# TASK GOAL:
Duplicate the entries below without changes, starting with the first entry and stopping after the line that contains "[x=37, y=632]".

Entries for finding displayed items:
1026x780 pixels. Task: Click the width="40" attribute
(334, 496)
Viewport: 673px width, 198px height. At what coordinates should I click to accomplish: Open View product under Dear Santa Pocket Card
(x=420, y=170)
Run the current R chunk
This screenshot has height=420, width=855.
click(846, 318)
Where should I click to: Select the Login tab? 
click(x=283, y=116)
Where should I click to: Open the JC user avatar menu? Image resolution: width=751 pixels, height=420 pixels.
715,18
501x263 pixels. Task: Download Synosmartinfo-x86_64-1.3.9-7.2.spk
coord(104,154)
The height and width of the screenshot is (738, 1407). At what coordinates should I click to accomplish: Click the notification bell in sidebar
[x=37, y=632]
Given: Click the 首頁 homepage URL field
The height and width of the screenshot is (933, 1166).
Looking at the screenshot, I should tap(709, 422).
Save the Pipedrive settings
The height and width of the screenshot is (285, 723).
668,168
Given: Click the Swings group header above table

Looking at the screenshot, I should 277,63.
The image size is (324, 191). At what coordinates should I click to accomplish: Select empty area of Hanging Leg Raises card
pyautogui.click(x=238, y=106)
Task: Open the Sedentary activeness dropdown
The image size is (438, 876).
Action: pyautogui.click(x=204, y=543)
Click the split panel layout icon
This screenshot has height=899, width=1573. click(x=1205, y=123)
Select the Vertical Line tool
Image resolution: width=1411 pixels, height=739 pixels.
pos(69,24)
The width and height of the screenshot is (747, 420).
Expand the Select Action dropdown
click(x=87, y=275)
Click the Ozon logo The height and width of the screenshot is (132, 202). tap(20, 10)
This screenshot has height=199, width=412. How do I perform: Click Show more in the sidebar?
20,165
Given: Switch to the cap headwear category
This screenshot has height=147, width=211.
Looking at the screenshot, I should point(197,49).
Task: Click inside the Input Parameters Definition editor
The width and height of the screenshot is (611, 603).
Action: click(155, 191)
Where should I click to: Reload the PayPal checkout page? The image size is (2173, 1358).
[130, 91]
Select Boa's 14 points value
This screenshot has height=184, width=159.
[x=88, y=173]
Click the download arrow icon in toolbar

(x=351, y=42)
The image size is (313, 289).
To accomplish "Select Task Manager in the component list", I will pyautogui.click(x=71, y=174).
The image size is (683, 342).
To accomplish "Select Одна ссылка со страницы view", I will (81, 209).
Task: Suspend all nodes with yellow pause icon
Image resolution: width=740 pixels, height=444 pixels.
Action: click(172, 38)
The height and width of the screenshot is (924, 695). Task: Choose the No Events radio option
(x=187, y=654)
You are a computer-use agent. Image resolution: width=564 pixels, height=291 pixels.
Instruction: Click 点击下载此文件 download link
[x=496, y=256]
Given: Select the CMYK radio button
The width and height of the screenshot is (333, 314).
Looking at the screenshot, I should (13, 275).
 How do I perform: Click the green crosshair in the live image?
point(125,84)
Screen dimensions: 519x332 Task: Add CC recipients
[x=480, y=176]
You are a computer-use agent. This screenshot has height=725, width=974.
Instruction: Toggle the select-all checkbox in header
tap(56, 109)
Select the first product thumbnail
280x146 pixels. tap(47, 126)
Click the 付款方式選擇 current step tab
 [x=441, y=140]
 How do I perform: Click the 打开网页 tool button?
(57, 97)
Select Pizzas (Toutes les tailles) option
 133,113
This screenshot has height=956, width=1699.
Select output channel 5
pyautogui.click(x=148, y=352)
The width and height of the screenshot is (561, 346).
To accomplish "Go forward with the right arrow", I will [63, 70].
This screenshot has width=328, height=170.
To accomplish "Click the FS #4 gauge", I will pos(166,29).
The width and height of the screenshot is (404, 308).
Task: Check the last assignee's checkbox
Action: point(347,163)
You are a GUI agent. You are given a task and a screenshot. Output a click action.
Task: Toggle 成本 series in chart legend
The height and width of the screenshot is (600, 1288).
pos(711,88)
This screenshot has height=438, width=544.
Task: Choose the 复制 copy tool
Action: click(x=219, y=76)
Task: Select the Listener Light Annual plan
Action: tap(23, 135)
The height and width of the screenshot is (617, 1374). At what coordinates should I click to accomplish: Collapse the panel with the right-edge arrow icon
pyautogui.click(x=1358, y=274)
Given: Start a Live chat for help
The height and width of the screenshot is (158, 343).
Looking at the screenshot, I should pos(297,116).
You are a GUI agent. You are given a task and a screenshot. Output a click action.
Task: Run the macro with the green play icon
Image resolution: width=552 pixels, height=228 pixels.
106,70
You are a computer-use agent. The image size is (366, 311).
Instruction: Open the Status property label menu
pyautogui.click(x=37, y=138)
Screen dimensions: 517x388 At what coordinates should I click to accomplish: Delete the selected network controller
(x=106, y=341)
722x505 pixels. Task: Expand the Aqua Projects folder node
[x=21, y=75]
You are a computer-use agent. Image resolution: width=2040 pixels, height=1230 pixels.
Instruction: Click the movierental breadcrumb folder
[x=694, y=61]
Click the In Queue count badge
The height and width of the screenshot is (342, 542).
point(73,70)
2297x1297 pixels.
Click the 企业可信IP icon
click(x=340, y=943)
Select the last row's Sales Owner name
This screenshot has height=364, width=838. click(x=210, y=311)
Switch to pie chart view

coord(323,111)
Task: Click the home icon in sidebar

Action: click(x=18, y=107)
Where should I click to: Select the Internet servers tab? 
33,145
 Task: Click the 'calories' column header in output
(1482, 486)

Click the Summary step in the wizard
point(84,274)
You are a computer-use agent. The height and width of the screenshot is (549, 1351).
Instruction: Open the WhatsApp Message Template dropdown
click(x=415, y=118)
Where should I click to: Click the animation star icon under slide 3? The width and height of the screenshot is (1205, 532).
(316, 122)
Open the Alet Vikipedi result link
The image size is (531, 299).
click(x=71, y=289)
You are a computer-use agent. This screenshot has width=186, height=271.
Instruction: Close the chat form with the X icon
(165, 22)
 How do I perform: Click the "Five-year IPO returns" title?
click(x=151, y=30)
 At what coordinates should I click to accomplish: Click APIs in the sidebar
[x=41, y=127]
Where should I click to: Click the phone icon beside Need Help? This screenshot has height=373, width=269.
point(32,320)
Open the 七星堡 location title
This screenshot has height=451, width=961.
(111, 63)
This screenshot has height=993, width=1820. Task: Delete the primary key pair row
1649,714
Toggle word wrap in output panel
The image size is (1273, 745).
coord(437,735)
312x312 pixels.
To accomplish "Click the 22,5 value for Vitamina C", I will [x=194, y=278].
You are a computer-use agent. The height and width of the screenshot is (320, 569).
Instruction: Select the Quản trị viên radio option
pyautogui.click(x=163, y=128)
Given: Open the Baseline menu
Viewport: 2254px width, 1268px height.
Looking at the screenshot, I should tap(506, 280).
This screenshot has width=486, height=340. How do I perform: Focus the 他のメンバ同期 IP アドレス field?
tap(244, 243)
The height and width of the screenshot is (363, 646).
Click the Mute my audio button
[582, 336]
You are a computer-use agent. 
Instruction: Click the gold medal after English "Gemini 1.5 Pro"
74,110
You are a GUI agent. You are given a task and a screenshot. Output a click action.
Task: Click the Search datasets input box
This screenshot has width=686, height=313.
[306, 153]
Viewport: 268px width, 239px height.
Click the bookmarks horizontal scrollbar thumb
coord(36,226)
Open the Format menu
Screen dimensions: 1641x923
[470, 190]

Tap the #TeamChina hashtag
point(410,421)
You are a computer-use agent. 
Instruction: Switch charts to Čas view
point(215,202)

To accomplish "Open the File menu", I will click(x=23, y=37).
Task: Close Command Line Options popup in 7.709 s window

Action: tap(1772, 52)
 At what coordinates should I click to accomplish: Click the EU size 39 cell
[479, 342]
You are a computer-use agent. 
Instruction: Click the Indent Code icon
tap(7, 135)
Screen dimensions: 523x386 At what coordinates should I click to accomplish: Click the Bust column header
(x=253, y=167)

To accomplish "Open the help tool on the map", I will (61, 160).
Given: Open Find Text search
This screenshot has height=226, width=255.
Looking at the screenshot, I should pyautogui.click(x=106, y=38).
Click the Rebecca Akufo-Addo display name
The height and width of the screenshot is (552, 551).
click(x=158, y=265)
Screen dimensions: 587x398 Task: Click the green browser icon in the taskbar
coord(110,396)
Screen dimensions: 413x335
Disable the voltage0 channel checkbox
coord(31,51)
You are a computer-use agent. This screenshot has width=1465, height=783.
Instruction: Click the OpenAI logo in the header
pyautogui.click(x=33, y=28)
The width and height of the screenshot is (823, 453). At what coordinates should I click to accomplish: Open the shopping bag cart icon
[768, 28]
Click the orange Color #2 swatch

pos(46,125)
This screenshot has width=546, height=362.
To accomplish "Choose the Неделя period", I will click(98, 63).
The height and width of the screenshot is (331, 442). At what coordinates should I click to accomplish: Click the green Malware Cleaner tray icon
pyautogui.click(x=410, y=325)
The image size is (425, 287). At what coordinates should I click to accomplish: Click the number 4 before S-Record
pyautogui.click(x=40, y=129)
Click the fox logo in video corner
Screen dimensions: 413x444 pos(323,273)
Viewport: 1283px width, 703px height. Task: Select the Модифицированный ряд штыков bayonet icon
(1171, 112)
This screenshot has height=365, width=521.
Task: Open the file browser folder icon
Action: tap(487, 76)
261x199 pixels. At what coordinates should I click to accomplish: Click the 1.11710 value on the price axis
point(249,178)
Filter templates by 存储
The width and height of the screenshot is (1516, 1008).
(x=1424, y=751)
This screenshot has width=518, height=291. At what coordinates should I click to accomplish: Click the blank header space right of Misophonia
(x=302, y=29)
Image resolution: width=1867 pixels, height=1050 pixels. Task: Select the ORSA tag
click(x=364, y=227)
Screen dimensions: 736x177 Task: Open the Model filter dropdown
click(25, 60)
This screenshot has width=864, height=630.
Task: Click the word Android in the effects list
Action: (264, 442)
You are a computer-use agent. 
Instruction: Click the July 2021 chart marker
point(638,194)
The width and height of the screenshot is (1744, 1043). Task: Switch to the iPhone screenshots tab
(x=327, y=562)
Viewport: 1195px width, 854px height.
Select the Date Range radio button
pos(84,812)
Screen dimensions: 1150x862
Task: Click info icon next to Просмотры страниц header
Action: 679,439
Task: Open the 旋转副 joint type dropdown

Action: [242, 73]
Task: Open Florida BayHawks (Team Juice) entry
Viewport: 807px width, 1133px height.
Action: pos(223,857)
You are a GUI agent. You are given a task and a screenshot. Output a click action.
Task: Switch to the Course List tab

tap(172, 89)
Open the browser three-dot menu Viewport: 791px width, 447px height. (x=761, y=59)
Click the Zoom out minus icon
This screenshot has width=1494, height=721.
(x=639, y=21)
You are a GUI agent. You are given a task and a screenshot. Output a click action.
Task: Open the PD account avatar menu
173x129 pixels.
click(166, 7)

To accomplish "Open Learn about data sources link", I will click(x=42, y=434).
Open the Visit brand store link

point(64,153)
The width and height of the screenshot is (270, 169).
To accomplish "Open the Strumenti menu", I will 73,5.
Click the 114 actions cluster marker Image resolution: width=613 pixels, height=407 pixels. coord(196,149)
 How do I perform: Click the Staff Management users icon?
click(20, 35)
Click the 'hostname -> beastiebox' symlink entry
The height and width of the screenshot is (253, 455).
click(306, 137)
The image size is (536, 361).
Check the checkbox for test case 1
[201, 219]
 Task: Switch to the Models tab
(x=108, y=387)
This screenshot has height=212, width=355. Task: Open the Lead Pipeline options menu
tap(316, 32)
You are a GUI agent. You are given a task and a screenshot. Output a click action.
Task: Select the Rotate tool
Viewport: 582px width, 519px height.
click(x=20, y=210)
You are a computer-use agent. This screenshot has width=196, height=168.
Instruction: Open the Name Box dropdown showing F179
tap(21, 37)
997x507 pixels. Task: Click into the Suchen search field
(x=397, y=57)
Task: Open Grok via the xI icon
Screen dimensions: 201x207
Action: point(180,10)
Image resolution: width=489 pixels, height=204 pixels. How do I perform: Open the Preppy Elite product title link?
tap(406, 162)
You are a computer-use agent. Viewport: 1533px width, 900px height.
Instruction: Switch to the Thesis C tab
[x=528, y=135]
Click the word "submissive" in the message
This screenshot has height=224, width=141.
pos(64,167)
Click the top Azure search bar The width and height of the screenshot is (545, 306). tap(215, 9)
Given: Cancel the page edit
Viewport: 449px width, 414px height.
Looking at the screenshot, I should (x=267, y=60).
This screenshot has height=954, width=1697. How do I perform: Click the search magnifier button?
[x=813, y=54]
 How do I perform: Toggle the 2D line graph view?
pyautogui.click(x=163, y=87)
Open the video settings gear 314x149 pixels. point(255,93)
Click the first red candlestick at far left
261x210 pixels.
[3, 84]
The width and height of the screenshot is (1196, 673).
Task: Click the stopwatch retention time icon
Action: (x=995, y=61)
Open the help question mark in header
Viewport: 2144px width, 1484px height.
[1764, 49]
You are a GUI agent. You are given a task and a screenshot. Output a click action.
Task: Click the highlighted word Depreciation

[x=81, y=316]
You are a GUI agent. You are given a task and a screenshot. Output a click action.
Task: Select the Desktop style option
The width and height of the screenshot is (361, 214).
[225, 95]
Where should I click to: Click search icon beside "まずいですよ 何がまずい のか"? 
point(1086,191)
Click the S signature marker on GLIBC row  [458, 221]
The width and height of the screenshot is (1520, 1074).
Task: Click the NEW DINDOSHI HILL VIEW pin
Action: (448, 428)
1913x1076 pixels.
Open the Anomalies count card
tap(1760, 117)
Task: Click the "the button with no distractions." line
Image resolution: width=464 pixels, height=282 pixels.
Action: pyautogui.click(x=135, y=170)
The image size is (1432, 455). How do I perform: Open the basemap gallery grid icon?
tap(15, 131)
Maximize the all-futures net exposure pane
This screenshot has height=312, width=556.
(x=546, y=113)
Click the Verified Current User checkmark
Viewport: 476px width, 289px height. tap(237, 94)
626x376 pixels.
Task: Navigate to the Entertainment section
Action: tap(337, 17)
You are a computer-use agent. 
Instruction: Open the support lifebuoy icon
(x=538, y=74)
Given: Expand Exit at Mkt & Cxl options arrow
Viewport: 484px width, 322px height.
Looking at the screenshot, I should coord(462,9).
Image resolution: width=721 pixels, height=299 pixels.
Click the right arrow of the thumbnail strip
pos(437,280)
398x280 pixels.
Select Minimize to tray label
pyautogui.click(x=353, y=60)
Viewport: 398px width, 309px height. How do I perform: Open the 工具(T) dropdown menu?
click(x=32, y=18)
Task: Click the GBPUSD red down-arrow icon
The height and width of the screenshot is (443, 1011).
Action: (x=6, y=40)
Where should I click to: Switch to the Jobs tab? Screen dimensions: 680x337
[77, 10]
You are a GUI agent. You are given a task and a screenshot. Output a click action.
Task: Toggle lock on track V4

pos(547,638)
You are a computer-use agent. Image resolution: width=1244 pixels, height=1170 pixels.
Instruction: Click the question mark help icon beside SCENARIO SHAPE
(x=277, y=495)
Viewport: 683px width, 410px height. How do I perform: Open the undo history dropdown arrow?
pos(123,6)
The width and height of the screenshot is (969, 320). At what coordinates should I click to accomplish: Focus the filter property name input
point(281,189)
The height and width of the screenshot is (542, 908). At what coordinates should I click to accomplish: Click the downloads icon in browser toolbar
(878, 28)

# FINISHED ANSWER:
1026x780 pixels. Task: Click the width="40" attribute
(334, 496)
Viewport: 673px width, 198px height. At what coordinates should I click to accomplish: Open View product under Dear Santa Pocket Card
(x=420, y=170)
Run the current R chunk
This screenshot has height=420, width=855.
click(846, 318)
Where should I click to: Select the Login tab? 
click(x=283, y=116)
Where should I click to: Open the JC user avatar menu? Image resolution: width=751 pixels, height=420 pixels.
715,18
501x263 pixels. Task: Download Synosmartinfo-x86_64-1.3.9-7.2.spk
coord(104,154)
The height and width of the screenshot is (738, 1407). At what coordinates should I click to accomplish: Click the notification bell in sidebar
[x=37, y=632]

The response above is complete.